**Problem details**
Line by line, the data below should be set down unchanged, with images excluded.

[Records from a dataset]
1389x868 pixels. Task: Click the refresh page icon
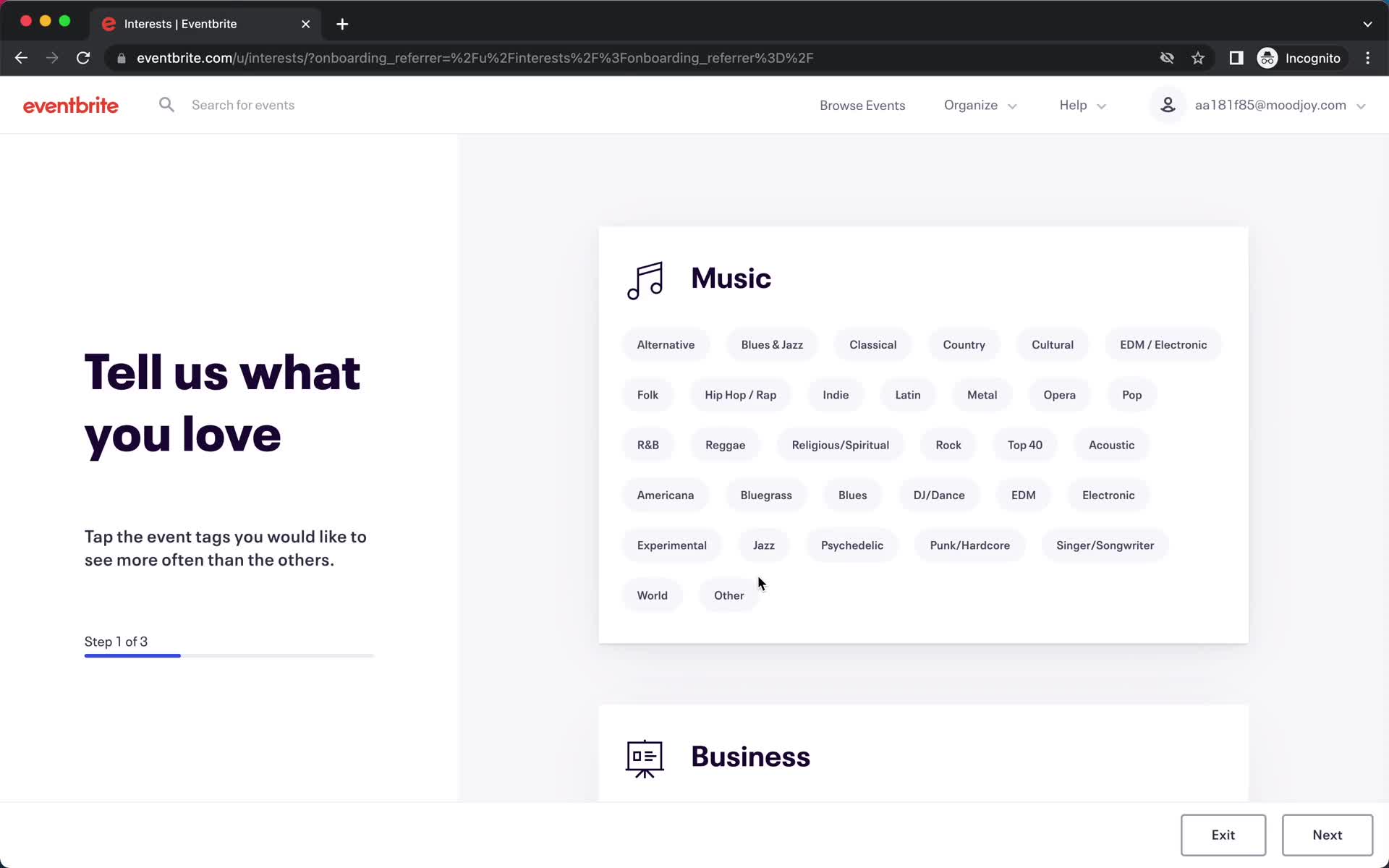[83, 58]
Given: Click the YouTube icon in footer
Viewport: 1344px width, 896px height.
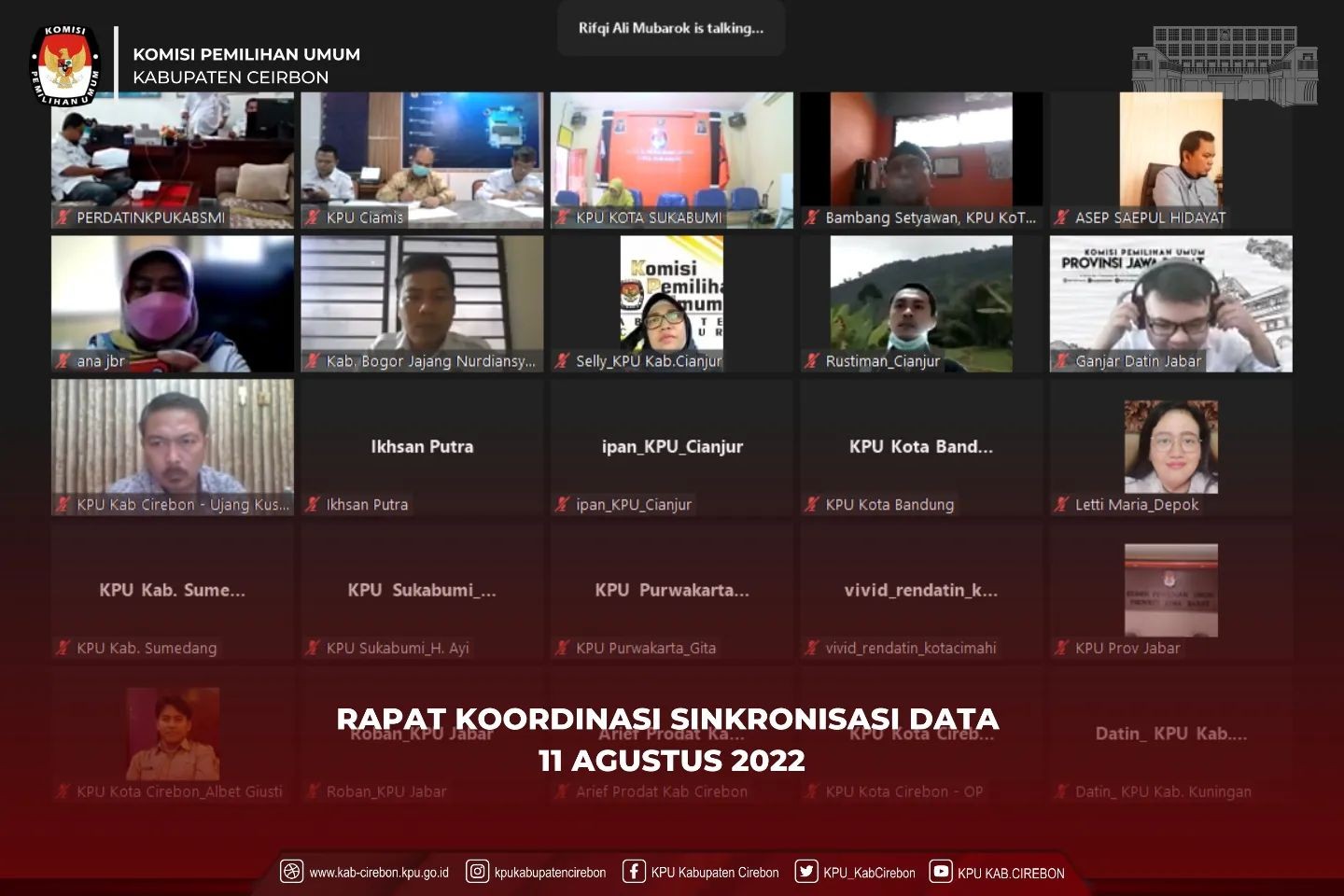Looking at the screenshot, I should pyautogui.click(x=941, y=872).
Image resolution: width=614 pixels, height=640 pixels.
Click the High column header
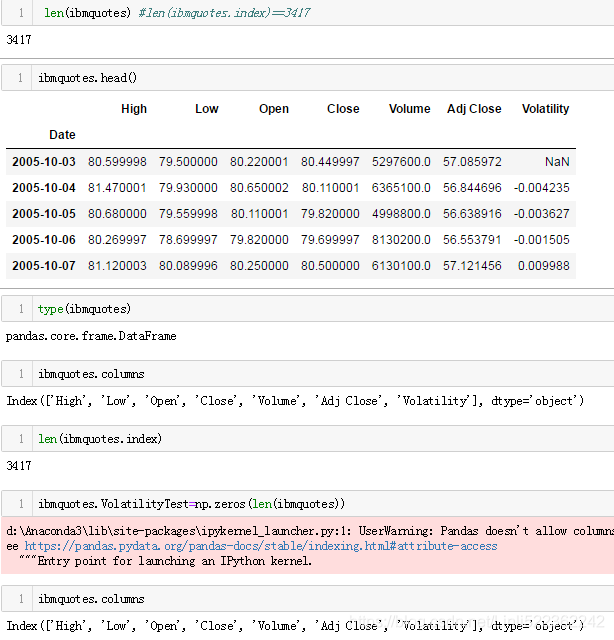[x=133, y=109]
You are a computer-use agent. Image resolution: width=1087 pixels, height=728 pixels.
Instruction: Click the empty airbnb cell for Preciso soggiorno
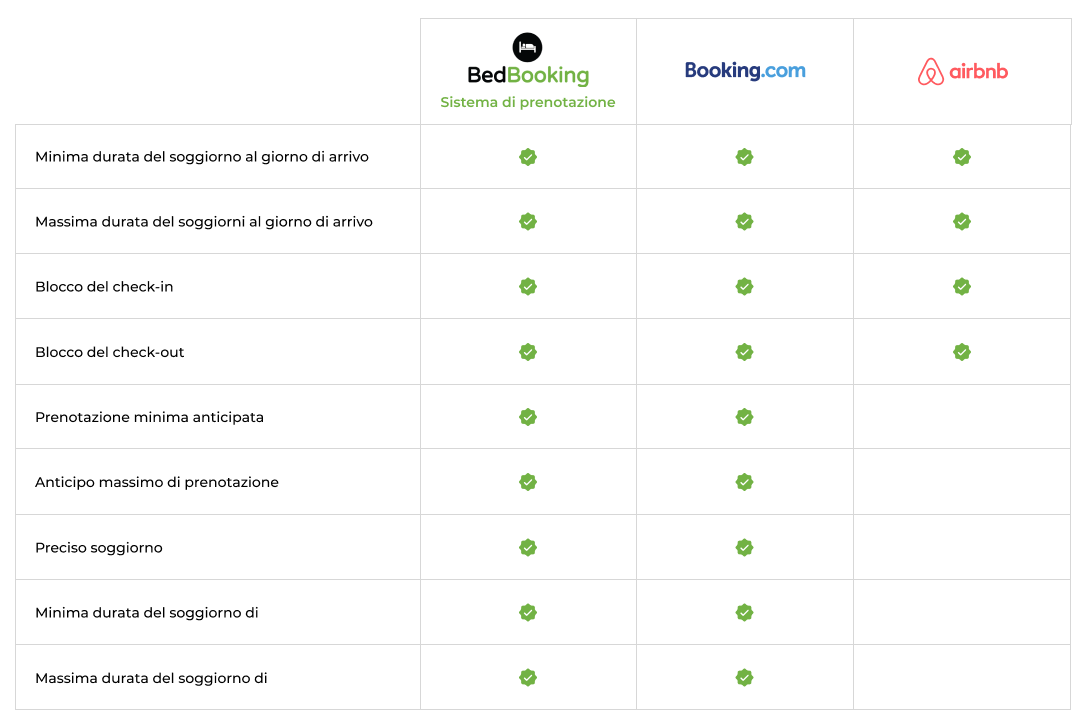point(962,547)
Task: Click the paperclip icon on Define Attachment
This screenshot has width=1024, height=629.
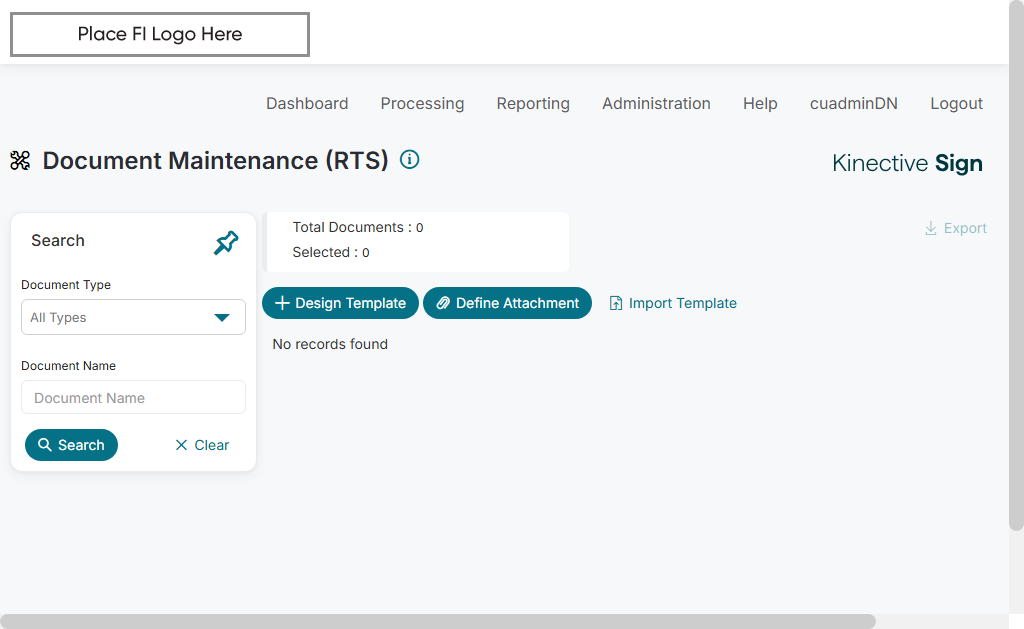Action: tap(443, 303)
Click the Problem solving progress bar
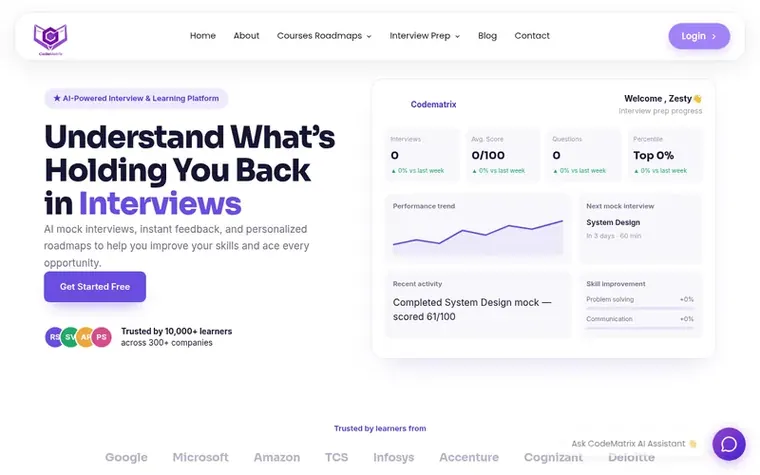This screenshot has width=760, height=475. point(640,308)
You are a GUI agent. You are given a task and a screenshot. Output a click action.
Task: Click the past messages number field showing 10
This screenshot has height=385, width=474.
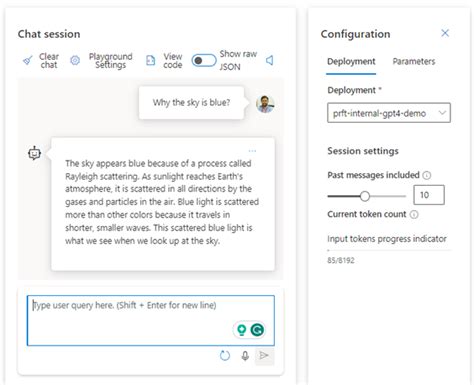point(429,195)
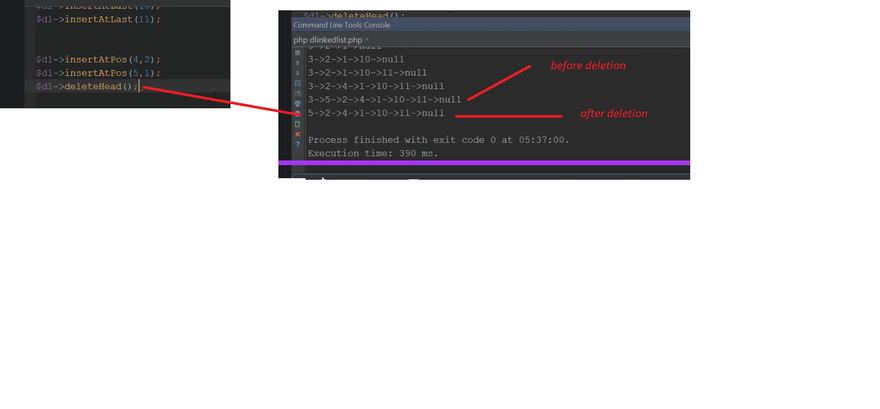The width and height of the screenshot is (880, 409).
Task: Click the scroll to end icon
Action: pos(297,93)
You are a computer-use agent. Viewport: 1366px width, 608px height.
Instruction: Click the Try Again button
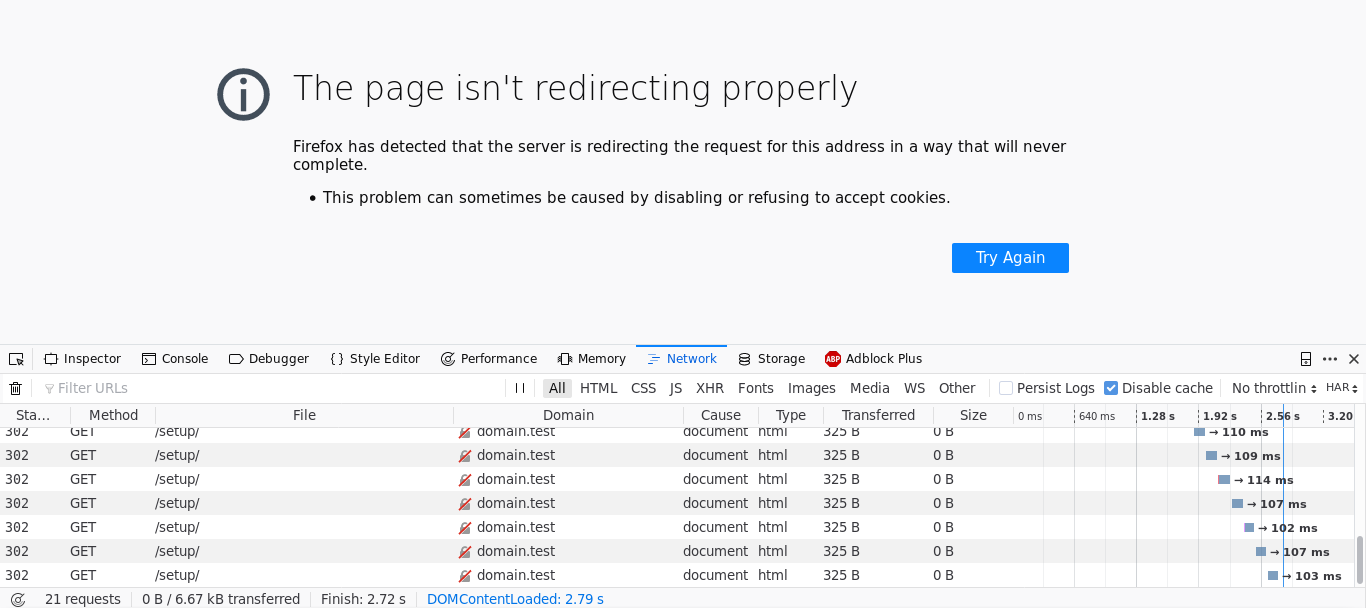[x=1010, y=257]
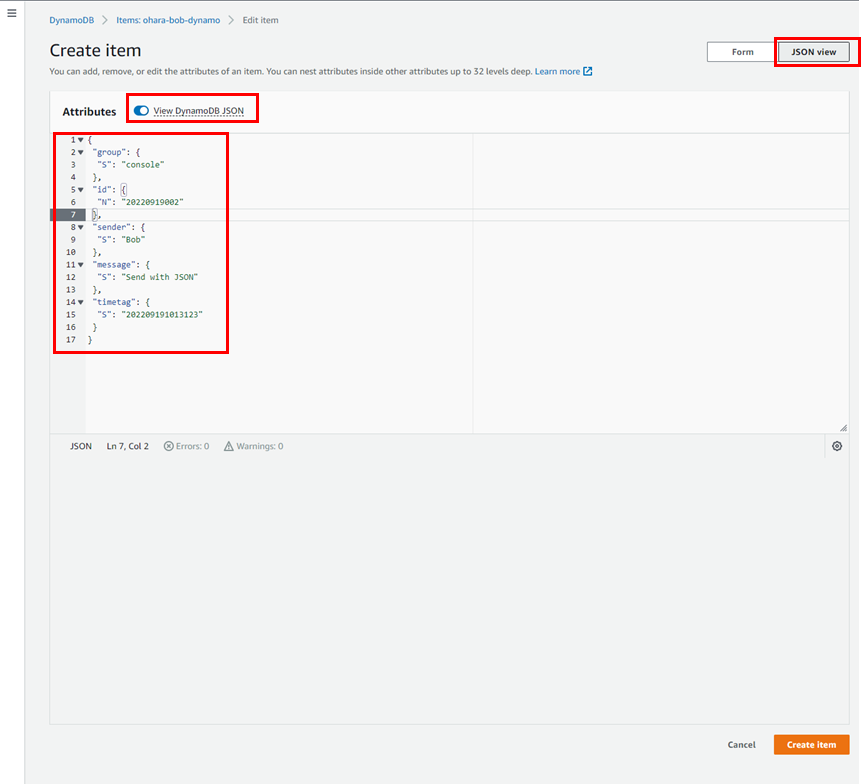Collapse the "sender" attribute fold arrow

coord(81,227)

**Completed exercise**
1389x868 pixels. Task: Click the refresh page icon
[83, 58]
Given: Click the YouTube icon in footer
Viewport: 1344px width, 896px height.
Looking at the screenshot, I should pyautogui.click(x=941, y=872).
Image resolution: width=614 pixels, height=640 pixels.
Click the High column header
[x=133, y=109]
You are a computer-use agent. Image resolution: width=1087 pixels, height=728 pixels.
Instruction: Click the empty airbnb cell for Preciso soggiorno
point(962,547)
Task: Click the paperclip icon on Define Attachment
This screenshot has width=1024, height=629.
Action: tap(443, 303)
Click the Problem solving progress bar
This screenshot has width=760, height=475. point(640,308)
You are a GUI agent. You are given a task and a screenshot. Output a click action.
Task: Click the past messages number field showing 10
This screenshot has height=385, width=474.
point(429,195)
The width and height of the screenshot is (880, 409).
Task: Click the scroll to end icon
Action: pos(297,93)
You are a computer-use agent. Viewport: 1366px width, 608px height.
Instruction: Click the Try Again button
[x=1010, y=257]
Collapse the "sender" attribute fold arrow

coord(81,227)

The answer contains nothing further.